Many cyanobacterial species growing in aquaculture ponds, and other freshwater reservoirs, proliferate under elevated temperatures, light and nutrient loading, leading to the formation of harmful cyanobacterial blooms (HCBs). HCBs may affect the quality of aquaculture produce through the accumulation of off-flavors, reducing their acceptance by consumers. HCBs may also produce a large number of toxins affecting the nerves (neurotoxins), liver (hepatotoxins), and skin (dermatoxins), collectively known as cyanotoxins. Among these, the most well-known and regulated are microcystins, often found in HCB contaminated drinking water and aquaculture ponds. Microcystins were also shown to accumulate in fish tissues at levels exceeding the recommended maximal daily intake of 0.04 μg/kg body weight of human consumer. In order to properly manage and control HCBs, it is necessary to develop a system allowing real-time monitoring and early warning of HCB development. This need is not met by current technologies, which are both time-consuming and expensive. The present study tests the potential of Low-Resolution Raman Spectroscopy (LRRS) technology for developing a tool for real-time detection of developing HCBs. Raman spectra from several cyanobacterial and algal species, including Microcystis aeruginosa, were obtained using the LRRS system.
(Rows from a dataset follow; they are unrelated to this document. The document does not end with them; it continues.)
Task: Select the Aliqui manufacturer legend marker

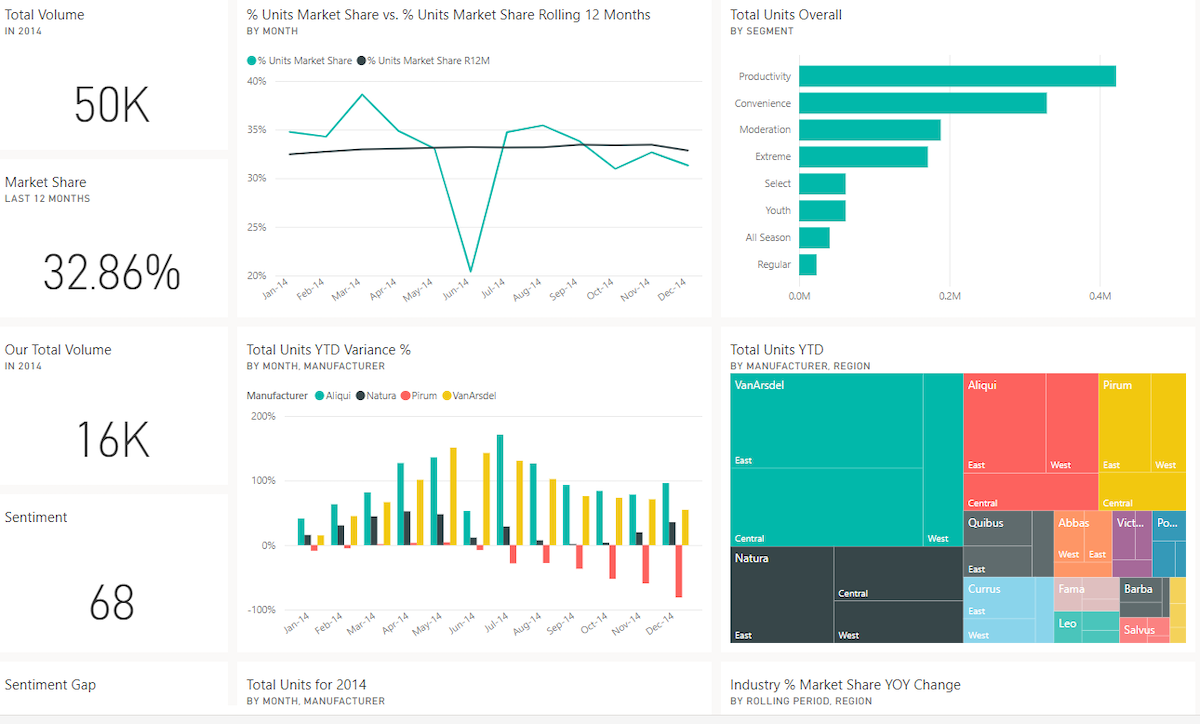Action: click(320, 395)
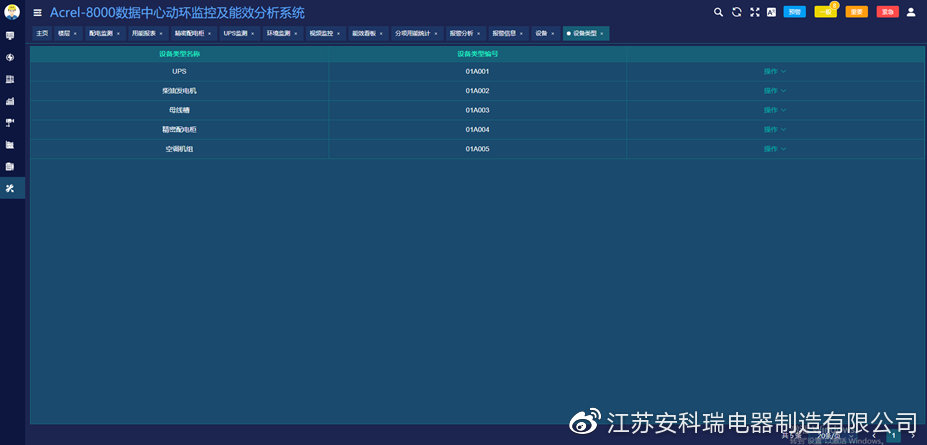Open the monitor icon in sidebar
The image size is (927, 445).
point(10,35)
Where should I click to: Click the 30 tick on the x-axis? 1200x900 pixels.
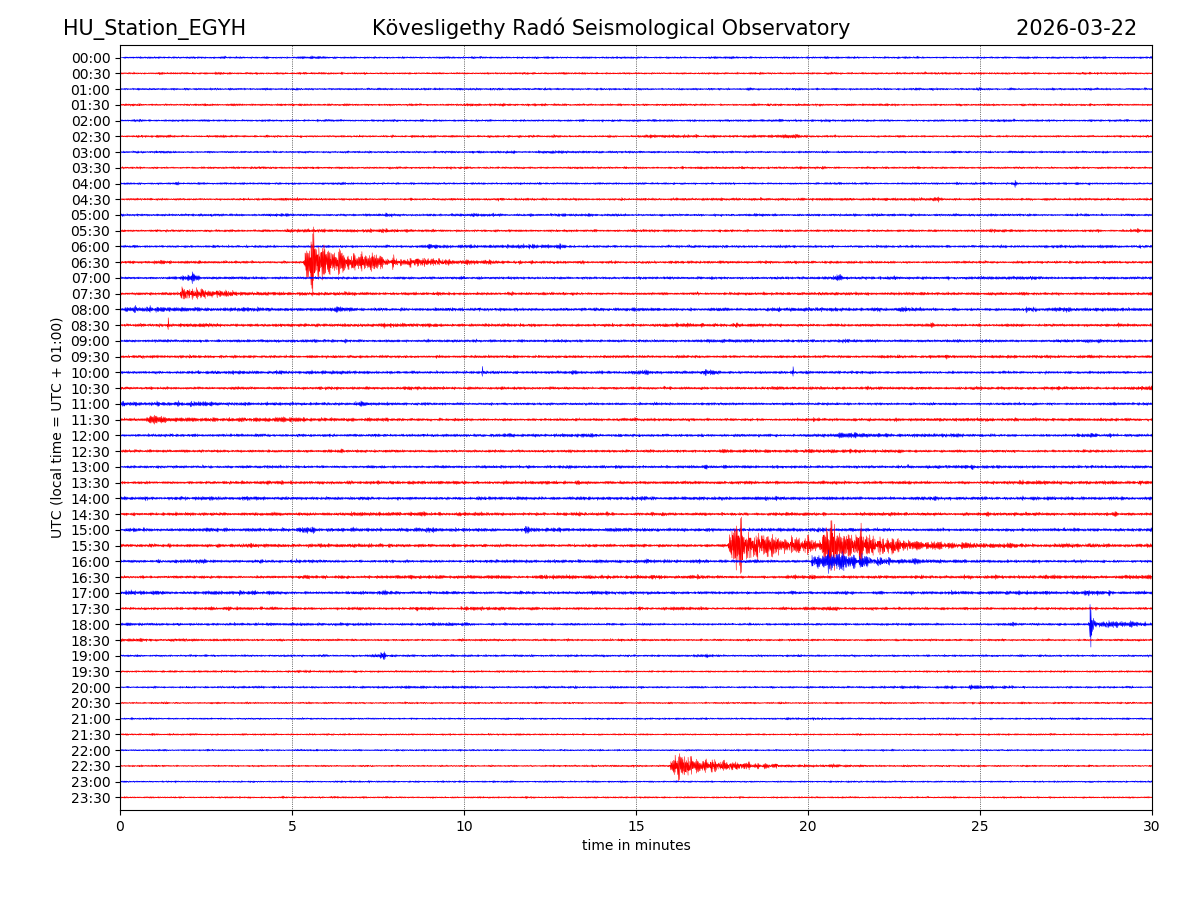point(1152,827)
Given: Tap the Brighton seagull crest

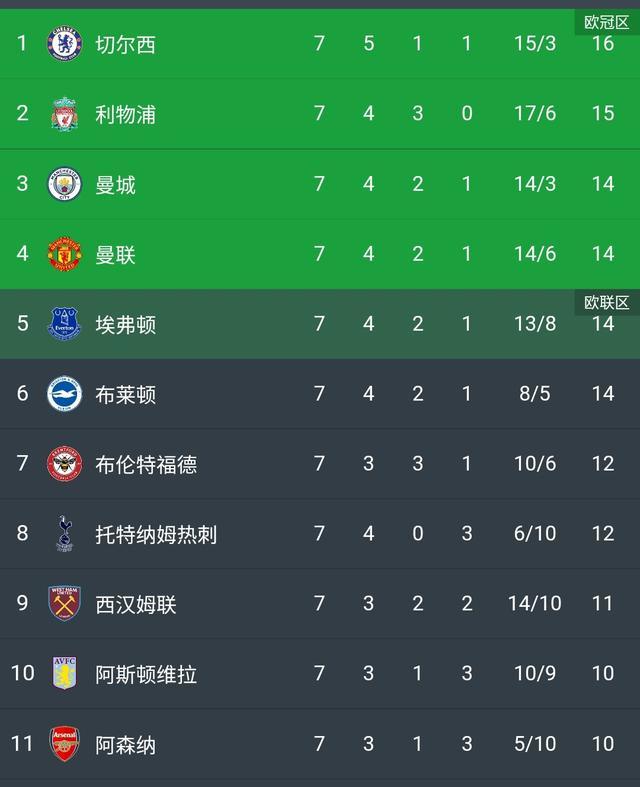Looking at the screenshot, I should point(64,394).
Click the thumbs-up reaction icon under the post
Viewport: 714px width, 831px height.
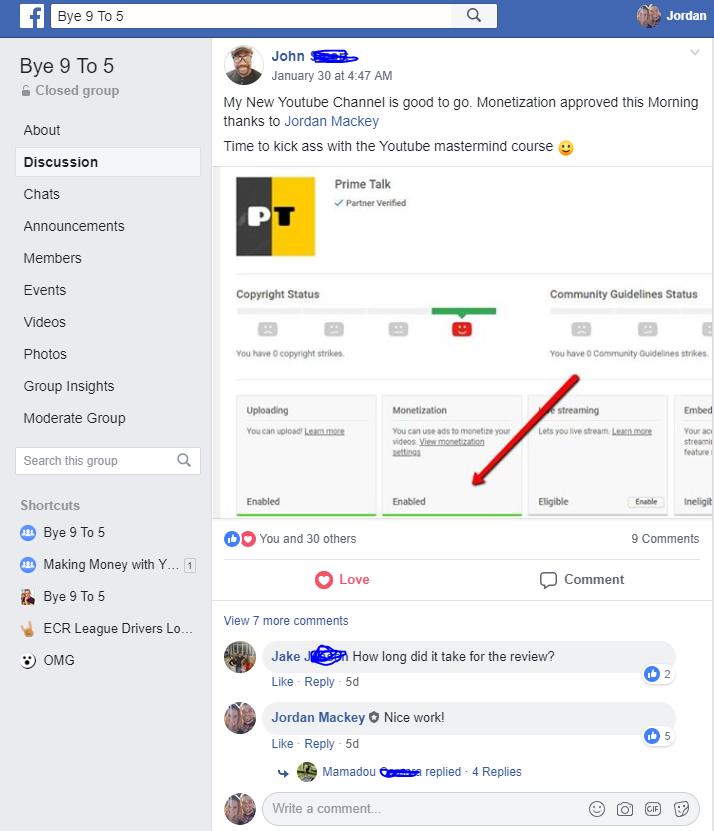232,539
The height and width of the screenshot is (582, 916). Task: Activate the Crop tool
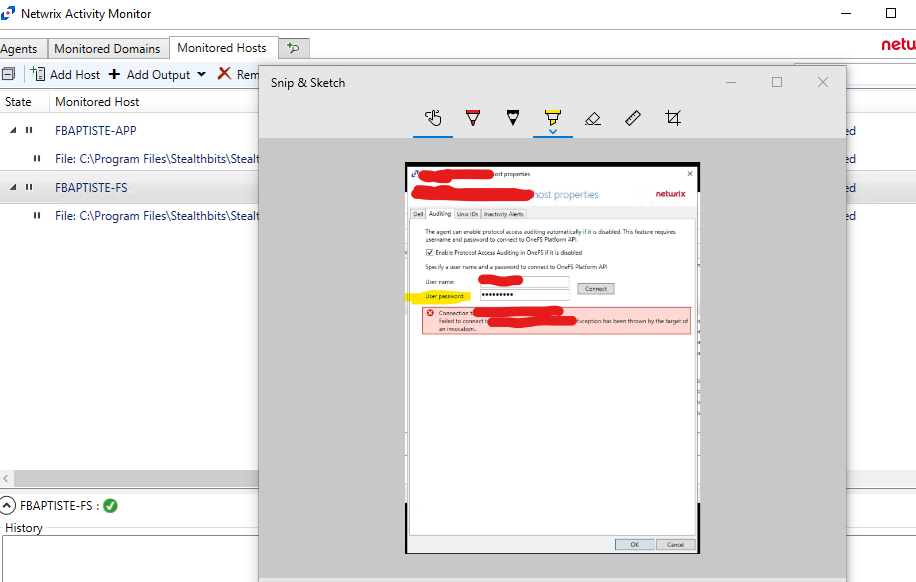click(672, 117)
The resulting database was used to develop a predictive mathematical model based on Partial Least Square Regression and Discriminant Analyses of the spectral data collected from the LRRS system. Initial results obtained from the spectroscopy and statistical analyses demonstrate the ability of the LRRS to detect, quantify and discriminate between different algal and cyanobacterial species at cell concentrations of 10⁴ cells/ml or lower, suggesting a potential for future application in monitoring the development of HCBs in freshwater environments.